The bed is the single location where we spend the most time and hence have the longest environmental exposure. And yet this environment is poorly described or understood and under studied. The environment impacts your sleep in many complex ways. The impact or effect size of each different environmental impact is small, but the overall impact of the sleep environment is likely clinically meaningful.


There is wide agreement that environmental factors affect sleep and health. Zeitgebers are environmental phenomena that regulate the body’s daily circadian rhythms. Typically considered as naturally occurring phenomena (such as sun light and temperature), in modern societies social activities – especially eating (Stephan 2002), and other artificial sources (e.g. house lights, your phone) – can also have daily variation that function as zeitgebers.

Zeitgebers such as the light and dark cycle of the day or the warmer daytime and colder nighttime help to entrain people onto the 24-hour clock. In the absence of zeitgebers and social responsibilities, a person would have a free running clock that would be determined by their internal circadian clock.

Circadian biology

Many bodily systems have a daily, or circadian, variation that both supports the regulation of sleep and wake and also prepares and provides the body what it needs at the appropriate time of day. This body’s circadian clock(s) are entrained to zeitgebers, external stimuli that vary over the course of the day, such as sunlight and temperature.  The chart below shows some of the bodily systems and functions that have a circadian variation.  Melatonin and cortisol serve key roles in managing your body’s biological clock as well as managing your sleep and wake cycles. Under normal conditions melatonin is produced by the body, endogenously, in the evening and overnight. As the body transitions from sleep during the night to waking in the morning, melatonin falls and cortisol rises. Body temperature and blood flow that had been decreasing over the course of the night begins to increase.

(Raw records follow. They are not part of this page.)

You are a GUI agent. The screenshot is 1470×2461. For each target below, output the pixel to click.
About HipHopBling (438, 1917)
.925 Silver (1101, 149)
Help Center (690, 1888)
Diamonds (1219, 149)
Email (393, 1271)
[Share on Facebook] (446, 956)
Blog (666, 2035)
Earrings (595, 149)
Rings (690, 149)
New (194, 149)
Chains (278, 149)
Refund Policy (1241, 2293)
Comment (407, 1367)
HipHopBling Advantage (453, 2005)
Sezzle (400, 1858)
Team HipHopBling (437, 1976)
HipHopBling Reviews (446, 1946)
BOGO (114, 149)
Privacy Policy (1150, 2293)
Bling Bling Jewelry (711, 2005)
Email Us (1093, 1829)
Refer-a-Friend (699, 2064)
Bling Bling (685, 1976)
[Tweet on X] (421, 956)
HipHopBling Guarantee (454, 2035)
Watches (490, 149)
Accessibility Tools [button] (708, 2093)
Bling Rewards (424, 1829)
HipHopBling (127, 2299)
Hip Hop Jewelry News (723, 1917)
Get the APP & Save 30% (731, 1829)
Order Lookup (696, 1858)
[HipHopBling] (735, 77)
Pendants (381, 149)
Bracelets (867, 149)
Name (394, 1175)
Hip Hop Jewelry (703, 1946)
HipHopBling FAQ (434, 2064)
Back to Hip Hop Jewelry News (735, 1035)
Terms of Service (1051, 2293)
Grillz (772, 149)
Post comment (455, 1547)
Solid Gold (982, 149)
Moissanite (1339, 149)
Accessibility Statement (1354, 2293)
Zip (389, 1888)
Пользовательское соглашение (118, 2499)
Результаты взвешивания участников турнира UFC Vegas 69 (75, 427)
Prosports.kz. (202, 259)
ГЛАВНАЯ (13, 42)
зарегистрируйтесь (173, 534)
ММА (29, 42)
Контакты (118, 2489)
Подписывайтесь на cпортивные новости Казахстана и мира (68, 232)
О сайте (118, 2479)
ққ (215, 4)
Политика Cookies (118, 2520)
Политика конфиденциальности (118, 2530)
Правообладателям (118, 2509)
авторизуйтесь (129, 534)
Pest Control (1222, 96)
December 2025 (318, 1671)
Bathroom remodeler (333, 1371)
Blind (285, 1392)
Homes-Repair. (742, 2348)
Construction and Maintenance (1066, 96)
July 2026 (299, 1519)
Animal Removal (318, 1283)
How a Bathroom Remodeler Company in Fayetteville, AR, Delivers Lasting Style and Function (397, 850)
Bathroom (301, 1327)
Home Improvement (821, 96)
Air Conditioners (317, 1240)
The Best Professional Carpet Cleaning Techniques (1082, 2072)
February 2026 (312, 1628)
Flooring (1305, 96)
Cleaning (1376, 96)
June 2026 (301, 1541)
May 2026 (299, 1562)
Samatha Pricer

Scientists are increasingly realizing the importance and wide extent of biological systems that have circadian rhythm variations. Yet, most experimentation is limited to model species (flies, rodents, plants) and most human studies take place in highly controlled environments (typically deep in the basement of medical systems). In studying environmental effects on humans, much is lost if the study occurs outside of their “natural” environment. Recently, Skarke brought these concepts out of the lab and into the real-world environment in a pilot study of six subjects (Skarke 2017).

Read more about melatonin here.

Sleep & environment:

While the field of chronobiology has grown in prominence, the field of sleep medicine is dominated by pulmonologists focused on disrupted breathing (i.e. apnea and snoring) and by behavioral psychologists focused on changing behaviors and routines in order to improve the sleep of their patients. This is entirely appropriate as these two areas cover the majority of effects on sleep. Outside of sleep medicine, the field of design thinks a great deal about how people interact with their environment, but almost exclusively while people are awake.

Typically, environmental influences are thought to affect sleep by disrupting sleep, promoting an awakening from sleep, or delaying falling asleep. Alternatively, certain environment influences can bring a user into sleep or return a user to sleep. Acoustic stimulation is being used to enhance slow waves during sleep and lead to deeper sleep (Ngo 2013). The environment that a user experiences during wake can have significant influences on how the user sleeps later in the day. As mental health significantly impacts sleep health, the environmental experience during wake would be expected to also affect sleep. For example, the experience of a park has been shown to reduce salivary cortisol (Roe 2013) (Thompson 2012). There are a number of ways that the environment impacts your sleep including:

  • Sound (intensity, frequency, timing variation, scene, location & movement)
  • Light (intensity, color, timing variation, information content, location & movement)
  • Mechanical: vibration / draft / movement
  • Temperature
  • Humidity
  • Smells and air quality (pollution, allergens, etc.)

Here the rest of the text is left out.